**WORK INSTRUCTION:** Which lines run from the line containing "Shipping Policies (43, 2190)" through the end of the records below? Reproduce them exactly, and nothing else.

**EXTRACTED INFORMATION:**
======
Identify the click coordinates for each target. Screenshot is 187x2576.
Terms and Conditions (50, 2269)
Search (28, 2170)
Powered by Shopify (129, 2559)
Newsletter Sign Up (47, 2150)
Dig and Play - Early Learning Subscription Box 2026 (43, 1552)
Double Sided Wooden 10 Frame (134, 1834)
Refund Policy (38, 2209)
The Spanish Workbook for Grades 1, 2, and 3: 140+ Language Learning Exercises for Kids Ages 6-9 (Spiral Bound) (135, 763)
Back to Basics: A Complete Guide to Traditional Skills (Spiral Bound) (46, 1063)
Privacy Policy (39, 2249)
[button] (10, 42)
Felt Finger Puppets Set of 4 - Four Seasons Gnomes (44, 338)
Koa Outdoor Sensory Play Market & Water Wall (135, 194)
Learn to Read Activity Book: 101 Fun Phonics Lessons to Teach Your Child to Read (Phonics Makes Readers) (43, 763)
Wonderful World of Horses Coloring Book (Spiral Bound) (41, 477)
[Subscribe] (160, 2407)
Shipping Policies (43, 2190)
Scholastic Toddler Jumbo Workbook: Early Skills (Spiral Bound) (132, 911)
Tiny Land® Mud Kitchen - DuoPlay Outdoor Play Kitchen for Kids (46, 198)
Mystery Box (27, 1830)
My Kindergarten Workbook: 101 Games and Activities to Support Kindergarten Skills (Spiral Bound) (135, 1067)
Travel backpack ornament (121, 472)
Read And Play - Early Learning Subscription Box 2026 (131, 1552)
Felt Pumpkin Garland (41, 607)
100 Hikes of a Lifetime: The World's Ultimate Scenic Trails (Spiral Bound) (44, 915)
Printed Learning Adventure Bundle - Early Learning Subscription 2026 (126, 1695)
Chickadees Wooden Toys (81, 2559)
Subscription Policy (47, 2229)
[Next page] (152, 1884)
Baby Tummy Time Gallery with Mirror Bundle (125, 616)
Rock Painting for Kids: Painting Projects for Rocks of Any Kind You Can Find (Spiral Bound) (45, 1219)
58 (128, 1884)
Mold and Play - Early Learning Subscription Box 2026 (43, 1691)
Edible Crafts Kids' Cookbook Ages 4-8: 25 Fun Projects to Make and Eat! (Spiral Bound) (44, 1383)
======
**RESULT OF THE TASK:**
Shipping Policies (43, 2190)
Scholastic Toddler Jumbo Workbook: Early Skills (Spiral Bound) (132, 911)
Tiny Land® Mud Kitchen - DuoPlay Outdoor Play Kitchen for Kids (46, 198)
Mystery Box (27, 1830)
My Kindergarten Workbook: 101 Games and Activities to Support Kindergarten Skills (Spiral Bound) (135, 1067)
Travel backpack ornament (121, 472)
Read And Play - Early Learning Subscription Box 2026 (131, 1552)
Felt Pumpkin Garland (41, 607)
100 Hikes of a Lifetime: The World's Ultimate Scenic Trails (Spiral Bound) (44, 915)
Printed Learning Adventure Bundle - Early Learning Subscription 2026 (126, 1695)
Chickadees Wooden Toys (81, 2559)
Subscription Policy (47, 2229)
[Next page] (152, 1884)
Baby Tummy Time Gallery with Mirror Bundle (125, 616)
Rock Painting for Kids: Painting Projects for Rocks of Any Kind You Can Find (Spiral Bound) (45, 1219)
58 (128, 1884)
Mold and Play - Early Learning Subscription Box 2026 (43, 1691)
Edible Crafts Kids' Cookbook Ages 4-8: 25 Fun Projects to Make and Eat! (Spiral Bound) (44, 1383)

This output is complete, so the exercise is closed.